## LISTED ENTRIES:
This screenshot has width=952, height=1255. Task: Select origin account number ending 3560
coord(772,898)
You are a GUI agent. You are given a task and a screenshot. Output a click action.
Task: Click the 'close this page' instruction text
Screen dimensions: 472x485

## WHAT YOU HAVE TO DO:
In the listing above, the line with "You are a GUI" starts the part to copy. Copy it through the last line exactly, with nothing else.

## ANSWER SECTION:
You are a GUI agent. You are given a task and a screenshot. Output a click action.
Task: Click the 'close this page' instruction text
Screen dimensions: 472x485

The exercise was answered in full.